Supplied data below:

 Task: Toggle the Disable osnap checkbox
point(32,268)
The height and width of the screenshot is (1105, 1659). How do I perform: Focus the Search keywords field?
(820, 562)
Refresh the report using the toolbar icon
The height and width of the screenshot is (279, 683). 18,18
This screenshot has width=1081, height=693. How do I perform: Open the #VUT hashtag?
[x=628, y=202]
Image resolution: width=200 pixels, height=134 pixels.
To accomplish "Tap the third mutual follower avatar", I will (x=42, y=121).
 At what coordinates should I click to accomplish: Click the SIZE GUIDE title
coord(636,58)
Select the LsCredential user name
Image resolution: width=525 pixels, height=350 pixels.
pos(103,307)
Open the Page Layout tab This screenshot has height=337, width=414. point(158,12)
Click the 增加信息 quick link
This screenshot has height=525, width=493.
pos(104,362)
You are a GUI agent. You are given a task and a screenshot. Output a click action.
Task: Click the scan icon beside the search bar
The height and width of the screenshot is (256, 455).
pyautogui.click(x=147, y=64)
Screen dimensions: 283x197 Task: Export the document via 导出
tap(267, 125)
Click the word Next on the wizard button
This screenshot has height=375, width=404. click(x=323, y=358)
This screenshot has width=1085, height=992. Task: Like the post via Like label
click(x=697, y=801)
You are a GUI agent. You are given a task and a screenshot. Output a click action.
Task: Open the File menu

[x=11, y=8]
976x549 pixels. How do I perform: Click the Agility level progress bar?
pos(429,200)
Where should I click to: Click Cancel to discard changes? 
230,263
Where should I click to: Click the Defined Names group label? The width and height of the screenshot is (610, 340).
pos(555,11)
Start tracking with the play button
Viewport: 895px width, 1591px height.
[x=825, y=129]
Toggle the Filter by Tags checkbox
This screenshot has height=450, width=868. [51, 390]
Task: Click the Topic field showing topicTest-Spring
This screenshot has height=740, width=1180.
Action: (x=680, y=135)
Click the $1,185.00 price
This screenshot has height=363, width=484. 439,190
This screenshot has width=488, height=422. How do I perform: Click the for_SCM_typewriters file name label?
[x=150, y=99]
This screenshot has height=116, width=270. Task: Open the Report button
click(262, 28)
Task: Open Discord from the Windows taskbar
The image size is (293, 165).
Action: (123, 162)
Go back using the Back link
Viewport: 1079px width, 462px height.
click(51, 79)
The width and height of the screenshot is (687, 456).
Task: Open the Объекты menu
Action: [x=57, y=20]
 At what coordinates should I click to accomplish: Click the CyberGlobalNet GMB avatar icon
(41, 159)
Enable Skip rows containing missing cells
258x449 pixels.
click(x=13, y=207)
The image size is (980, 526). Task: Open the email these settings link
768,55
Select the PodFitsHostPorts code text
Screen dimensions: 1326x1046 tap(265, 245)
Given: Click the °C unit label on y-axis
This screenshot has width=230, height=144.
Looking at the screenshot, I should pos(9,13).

End of Supplied data.

**What to do**.
Reproduce word for word the lines of the records above, beginning at the first and ending with the line where "Image resolution: width=200" appears, and nothing past it.

**Answer to this problem**.
 Task: Toggle the Disable osnap checkbox
point(32,268)
The height and width of the screenshot is (1105, 1659). How do I perform: Focus the Search keywords field?
(820, 562)
Refresh the report using the toolbar icon
The height and width of the screenshot is (279, 683). 18,18
This screenshot has width=1081, height=693. How do I perform: Open the #VUT hashtag?
[x=628, y=202]
Image resolution: width=200 pixels, height=134 pixels.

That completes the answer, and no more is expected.